Emeritus Professor of Zoology and Biology William Wirtz died at home on Dec. 24, 2020, after a long illness. He was 83.
Wirtz was born in New Jersey on Aug. 16, 1937. He attended Rutgers University, where he studied ecology under one of the nation’s foremost experts, graduating in 1959. At Cornell University, he did his postdoctoral research on the habits of the Polynesian rat in the leeward Hawaiian Islands. He received his Ph.D. in ecology and evolutionary biology in 1968. He joined Pomona College the same year in September, teaching until his retirement in 2003.
As a child, Wirtz enjoyed wandering the woods and taking a boat to the nearby salt marsh to study the wildlife. “I was the kid who brought home mice and snakes. And I never stopped,” he told the Pomona College Magazine in 2003 interview.
At Pomona, Wirtz was responsible for establishing, maintaining and upgrading Pomona’s animal care facility and program. He was also known for his two 10-foot snakes, a reticulated python and a boa, which on at least two occasions over the years had escaped the classroom. (Both snakes were found shortly after their escapes, and eventually were both rehomed to wildlife centers).
Professor of Biology and Neuroscience Rachel Levin remembers Wirtz as an institution within Pomona’s Biology Department. “He was totally at home in the wilderness and he was a skilled and passionate naturalist,” she says. “He had a way of engaging students and turning them on to natural world… He took many generations of Pomona students on unforgettable adventures to Pitt Ranch and the Granite Mountains.”
One of those students, Audrey Mayer ’94, now a professor of ecology and environmental policy at Michigan Technological University, credits Wirtz for launching her career. “I knew I liked biology, but I had no idea what to do after in terms of a career.
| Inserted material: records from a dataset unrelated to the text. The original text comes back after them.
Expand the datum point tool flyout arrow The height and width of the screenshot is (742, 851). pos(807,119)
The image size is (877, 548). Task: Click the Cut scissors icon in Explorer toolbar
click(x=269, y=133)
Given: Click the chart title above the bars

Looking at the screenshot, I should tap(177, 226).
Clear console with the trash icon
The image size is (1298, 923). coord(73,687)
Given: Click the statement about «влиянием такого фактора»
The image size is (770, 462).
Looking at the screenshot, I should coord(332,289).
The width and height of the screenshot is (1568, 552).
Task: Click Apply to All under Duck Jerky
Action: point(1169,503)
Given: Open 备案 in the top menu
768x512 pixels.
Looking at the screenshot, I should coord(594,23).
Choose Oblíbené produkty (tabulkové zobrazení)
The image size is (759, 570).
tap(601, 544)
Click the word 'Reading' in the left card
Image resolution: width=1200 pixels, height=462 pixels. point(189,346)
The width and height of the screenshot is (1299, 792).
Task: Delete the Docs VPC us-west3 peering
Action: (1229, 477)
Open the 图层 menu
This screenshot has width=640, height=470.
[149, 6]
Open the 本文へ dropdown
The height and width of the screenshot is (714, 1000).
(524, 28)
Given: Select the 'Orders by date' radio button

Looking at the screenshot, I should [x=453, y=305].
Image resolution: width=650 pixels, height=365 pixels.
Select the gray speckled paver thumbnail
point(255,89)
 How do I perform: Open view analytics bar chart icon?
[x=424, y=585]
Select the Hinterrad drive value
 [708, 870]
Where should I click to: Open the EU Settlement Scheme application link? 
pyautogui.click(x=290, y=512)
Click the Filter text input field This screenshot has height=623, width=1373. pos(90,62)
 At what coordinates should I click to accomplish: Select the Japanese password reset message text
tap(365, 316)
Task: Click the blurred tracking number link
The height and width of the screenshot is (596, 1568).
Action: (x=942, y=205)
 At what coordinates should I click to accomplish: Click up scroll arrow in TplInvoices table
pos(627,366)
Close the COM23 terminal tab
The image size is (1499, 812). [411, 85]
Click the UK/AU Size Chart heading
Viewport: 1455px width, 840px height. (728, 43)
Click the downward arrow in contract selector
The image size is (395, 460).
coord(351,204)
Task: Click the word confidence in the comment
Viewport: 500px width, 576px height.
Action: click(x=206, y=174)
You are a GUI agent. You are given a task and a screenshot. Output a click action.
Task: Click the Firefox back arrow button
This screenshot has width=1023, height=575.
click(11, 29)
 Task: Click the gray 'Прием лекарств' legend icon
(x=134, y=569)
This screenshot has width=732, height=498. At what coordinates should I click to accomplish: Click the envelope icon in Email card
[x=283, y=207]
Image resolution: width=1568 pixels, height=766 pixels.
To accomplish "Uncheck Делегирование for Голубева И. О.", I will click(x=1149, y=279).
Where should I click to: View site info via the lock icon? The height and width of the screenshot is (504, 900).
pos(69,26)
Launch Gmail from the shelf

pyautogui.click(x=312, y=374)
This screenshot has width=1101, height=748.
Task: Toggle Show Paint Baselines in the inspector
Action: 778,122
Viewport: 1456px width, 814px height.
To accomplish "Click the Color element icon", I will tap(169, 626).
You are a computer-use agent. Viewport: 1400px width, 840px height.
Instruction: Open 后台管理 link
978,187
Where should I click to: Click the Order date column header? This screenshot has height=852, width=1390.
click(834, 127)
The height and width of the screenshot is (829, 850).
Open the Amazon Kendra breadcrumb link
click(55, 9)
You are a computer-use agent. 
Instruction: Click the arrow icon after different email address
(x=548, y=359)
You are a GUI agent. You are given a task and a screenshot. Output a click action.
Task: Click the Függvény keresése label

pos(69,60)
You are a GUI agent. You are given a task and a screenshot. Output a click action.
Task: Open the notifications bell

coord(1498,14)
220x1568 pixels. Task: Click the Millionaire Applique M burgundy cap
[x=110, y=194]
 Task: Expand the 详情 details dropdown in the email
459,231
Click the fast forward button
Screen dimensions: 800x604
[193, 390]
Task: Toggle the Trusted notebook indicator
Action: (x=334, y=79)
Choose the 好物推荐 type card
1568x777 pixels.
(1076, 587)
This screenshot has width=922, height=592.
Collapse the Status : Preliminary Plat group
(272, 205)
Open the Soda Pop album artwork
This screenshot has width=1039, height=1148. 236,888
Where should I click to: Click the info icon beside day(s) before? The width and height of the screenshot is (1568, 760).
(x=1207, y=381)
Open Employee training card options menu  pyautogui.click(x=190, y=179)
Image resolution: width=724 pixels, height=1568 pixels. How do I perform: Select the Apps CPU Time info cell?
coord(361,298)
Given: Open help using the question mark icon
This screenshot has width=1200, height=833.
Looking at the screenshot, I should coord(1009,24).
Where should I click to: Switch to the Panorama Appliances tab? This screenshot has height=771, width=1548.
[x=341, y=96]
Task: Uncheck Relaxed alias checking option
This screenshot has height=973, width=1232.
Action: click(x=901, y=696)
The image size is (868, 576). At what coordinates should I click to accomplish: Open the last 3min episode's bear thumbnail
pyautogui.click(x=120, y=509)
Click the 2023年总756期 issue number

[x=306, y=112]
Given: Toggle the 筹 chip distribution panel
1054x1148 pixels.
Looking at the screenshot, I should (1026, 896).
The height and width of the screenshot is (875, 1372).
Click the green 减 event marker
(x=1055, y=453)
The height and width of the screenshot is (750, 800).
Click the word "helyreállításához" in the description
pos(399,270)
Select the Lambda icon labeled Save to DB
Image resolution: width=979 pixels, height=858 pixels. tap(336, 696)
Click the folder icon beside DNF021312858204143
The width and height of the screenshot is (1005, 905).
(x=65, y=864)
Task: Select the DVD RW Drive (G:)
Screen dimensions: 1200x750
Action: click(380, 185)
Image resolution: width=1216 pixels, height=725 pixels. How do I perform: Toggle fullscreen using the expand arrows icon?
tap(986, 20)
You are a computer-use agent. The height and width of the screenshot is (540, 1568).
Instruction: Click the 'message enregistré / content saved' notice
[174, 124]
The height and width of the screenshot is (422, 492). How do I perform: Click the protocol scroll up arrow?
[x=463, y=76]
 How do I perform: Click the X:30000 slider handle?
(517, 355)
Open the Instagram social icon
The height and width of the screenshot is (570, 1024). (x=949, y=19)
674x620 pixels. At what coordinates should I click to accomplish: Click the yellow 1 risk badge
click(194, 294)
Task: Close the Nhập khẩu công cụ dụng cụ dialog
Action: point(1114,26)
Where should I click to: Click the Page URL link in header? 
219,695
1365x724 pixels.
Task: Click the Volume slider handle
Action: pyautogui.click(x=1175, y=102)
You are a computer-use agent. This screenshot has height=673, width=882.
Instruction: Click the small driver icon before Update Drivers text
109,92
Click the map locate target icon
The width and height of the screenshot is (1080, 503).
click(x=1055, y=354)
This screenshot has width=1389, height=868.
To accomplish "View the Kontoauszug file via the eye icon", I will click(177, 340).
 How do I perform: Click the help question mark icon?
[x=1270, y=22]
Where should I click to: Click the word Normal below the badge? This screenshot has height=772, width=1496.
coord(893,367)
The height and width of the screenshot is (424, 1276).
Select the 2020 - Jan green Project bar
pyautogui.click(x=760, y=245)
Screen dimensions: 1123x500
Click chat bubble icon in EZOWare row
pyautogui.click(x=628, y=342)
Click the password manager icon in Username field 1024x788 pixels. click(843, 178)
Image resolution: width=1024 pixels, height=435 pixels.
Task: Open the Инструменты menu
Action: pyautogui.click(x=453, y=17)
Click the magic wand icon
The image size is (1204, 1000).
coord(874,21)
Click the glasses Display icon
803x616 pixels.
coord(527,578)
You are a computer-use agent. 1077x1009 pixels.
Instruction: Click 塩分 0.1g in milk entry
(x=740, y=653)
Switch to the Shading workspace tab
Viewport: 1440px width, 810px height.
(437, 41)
He’s the one who encouraged me to get a Ph.D., which was not on my radar at all. I have a book coming out in March on the gnatcatcher—that was a book that started with him.”
Julie Hagelin ’92, now a senior research scientist for the Institute of Arctic Biology at the University of Alaska Fairbanks, says Wirtz was the first person who made her realize she could do field biology. She learned the step-by-step process of handling small mammals on her first day working as his student assistant—a skill she took with her to graduate school. “It was like he opened a door to a secret world of biology: in the bushes and brush, with these little animals that are only active at night.”
Retired doctor Sharon Booth ’78 shares the same feeling. “Wirtz's ecology 101 course awakened my eyes to the natural world and the joy of learning about its complexities.” Booth went on to work for Wirtz, spending at least one summer in the chaparral trapping rodents for population surveys.
Joel Brown ’80, now an emeritus professor of biological sciences at the University of Illinois Chicago, was also one of Wirtz’s early proteges. “I’d always loved ecology, had always loved nature but had no idea that extending one’s love for nature could be a career.”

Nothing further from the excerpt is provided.